Por el ventanal abierto de par en par de mi salón entra este frescor primerizo que allana el camino al Otoño. Atardece en este hogar que siento como tal a pesar de que a kilómetros se encuentre el que siempre será mi refugio y mi raíces. Me siento extrañamente feliz.
Feliz porque le doy un significado nuevo a las canciones y noto sus melodías abriéndose paso en mi estómago y haciendo que mi piel se sienta tan viva como hacía años que no conocía. Extraña porque te extraño, porque me faltas ante mí, tumbado en el sofá, mirándome teclear.

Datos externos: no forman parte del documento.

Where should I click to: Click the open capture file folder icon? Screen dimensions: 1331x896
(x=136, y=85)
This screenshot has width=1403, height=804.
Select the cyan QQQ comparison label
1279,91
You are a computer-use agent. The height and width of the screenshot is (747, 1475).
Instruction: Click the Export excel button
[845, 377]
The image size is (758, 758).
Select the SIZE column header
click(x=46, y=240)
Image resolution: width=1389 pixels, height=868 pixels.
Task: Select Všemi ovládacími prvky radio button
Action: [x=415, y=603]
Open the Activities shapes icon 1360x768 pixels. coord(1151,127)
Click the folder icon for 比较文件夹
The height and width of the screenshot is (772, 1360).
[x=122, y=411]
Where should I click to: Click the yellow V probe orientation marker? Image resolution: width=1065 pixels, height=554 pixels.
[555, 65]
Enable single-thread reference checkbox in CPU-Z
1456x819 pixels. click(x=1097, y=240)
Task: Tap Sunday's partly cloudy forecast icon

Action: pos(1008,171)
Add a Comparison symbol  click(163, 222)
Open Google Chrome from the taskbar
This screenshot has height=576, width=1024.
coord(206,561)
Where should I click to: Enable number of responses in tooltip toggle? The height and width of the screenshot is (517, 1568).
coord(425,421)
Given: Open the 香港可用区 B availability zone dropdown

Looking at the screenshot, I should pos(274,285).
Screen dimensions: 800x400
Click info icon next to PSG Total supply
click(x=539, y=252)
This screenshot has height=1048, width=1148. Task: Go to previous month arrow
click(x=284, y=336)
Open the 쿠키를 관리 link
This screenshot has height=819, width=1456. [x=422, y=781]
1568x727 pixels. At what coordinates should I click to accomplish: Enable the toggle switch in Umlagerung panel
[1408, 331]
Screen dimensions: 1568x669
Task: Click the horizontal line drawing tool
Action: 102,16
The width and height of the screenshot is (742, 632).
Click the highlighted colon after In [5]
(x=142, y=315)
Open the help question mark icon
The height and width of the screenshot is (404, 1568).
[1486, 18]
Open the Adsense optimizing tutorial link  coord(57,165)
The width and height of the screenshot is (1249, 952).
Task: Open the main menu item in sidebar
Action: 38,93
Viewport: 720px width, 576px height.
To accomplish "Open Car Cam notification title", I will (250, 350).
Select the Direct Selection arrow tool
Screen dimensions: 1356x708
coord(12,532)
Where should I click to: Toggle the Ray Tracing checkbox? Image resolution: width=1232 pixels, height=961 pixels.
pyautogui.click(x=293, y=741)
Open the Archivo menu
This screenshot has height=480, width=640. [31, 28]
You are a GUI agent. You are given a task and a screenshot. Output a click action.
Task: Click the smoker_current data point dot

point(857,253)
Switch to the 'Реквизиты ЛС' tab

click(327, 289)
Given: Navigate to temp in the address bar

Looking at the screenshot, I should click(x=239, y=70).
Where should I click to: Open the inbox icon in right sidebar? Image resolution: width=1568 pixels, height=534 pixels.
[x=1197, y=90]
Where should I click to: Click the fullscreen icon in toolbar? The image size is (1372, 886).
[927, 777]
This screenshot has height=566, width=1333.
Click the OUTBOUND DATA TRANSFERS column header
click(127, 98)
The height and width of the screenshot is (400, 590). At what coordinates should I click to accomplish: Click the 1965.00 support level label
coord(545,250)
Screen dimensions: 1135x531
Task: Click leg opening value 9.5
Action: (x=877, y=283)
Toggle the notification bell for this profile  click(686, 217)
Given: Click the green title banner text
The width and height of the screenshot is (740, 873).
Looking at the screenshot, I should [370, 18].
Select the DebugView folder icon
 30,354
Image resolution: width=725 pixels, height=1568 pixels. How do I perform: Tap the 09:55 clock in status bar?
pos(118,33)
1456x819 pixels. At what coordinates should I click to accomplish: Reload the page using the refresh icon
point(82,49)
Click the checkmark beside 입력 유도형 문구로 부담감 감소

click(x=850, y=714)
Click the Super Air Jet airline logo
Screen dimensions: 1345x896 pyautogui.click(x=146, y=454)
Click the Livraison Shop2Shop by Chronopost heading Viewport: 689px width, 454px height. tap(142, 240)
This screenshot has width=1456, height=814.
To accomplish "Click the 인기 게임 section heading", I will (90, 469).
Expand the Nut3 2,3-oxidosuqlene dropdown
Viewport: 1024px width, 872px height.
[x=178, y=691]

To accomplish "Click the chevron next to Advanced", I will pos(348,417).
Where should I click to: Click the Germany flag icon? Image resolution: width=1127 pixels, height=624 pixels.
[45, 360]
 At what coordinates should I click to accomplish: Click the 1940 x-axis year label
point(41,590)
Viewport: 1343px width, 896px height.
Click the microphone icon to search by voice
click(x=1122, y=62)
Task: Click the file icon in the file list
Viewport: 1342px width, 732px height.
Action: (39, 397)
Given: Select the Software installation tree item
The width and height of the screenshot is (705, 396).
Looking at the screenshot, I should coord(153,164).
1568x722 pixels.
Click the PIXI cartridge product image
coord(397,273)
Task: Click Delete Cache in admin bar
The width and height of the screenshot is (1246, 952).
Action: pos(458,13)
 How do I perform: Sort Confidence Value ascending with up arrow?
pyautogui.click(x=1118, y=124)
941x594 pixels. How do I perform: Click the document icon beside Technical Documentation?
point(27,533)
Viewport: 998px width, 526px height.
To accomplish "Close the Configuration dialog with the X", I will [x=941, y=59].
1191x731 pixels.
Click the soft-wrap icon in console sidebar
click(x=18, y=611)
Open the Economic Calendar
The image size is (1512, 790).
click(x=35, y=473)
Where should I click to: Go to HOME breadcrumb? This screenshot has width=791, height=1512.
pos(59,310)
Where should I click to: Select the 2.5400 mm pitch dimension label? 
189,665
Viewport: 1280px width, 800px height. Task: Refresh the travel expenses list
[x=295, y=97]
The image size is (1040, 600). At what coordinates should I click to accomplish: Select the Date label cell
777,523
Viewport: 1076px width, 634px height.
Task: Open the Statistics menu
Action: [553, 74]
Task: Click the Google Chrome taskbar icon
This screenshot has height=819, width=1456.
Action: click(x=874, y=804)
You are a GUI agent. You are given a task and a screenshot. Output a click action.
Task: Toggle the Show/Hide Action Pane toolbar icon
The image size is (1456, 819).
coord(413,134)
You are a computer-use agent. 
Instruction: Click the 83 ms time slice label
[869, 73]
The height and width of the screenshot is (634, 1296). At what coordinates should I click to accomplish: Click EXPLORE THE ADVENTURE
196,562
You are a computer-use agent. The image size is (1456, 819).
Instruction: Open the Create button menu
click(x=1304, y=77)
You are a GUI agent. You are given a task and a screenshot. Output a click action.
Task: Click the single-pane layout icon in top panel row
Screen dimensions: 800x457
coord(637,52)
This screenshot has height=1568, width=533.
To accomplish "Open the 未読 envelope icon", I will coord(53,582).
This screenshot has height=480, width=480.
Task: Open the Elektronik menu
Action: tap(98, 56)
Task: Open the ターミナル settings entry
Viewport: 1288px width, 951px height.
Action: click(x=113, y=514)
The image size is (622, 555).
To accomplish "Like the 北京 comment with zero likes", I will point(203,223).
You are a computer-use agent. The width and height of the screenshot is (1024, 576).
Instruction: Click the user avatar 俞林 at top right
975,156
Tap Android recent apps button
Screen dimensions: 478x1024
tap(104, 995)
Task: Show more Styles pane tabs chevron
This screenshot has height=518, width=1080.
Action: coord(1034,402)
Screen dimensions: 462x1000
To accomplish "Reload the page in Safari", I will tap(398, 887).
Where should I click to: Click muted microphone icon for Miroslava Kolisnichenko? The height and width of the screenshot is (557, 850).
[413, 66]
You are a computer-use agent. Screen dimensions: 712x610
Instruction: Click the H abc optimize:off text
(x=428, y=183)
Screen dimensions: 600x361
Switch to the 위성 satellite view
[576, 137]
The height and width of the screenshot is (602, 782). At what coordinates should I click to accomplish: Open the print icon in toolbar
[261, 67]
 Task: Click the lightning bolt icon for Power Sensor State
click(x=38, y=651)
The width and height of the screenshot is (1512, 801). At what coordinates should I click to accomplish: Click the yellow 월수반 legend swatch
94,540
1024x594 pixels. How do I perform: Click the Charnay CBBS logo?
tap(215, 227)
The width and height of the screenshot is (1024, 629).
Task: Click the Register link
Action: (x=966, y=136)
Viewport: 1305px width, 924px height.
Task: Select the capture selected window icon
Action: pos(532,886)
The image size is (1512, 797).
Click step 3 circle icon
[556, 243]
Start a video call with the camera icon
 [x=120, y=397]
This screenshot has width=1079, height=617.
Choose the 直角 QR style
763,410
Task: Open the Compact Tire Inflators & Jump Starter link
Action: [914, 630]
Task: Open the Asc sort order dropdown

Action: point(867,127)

Es demasiado fácil imaginarte llenando cada uno de los espacios donde me siento bien, como también es sencillo hacerlo con todos aquellos donde me siento peor. Constantemente fantaseo con la idea de encontrarnos y compartir fines de semana de complicidad y películas, paseos, frío, videojuegos, debates y peleas de cama. Las calles de Madrid están preciosas en Otoño; siempre me han gustado esos días de cielo gris que piden a gritos meter las manos en los bolsillos y que están salpicados por la luz de las farolas y de los coches que cruzan la Gran Vía. También me han gustado siempre esos otros días donde anochece pronto en Zaragoza y todo se arregla con las manos alrededor de un chocolate caliente.
Quererte me hace sentir más los detalles. Puedo pasar minutos enteros sintiéndome afortunada de manera misteriosa. Como ahora. Ahora, cuando siento las primeras respiraciones heladas del Otoño y me voy cubriendo de la nostalgia que siempre me acompaña en esta estación. Nostalgia, que este año adquiere tonos diferentes a los anaranjados de siempre: esta vez también es amarilla y marrón, como tus ojos, y oscura si los pienso en la penumbra de tu habitación.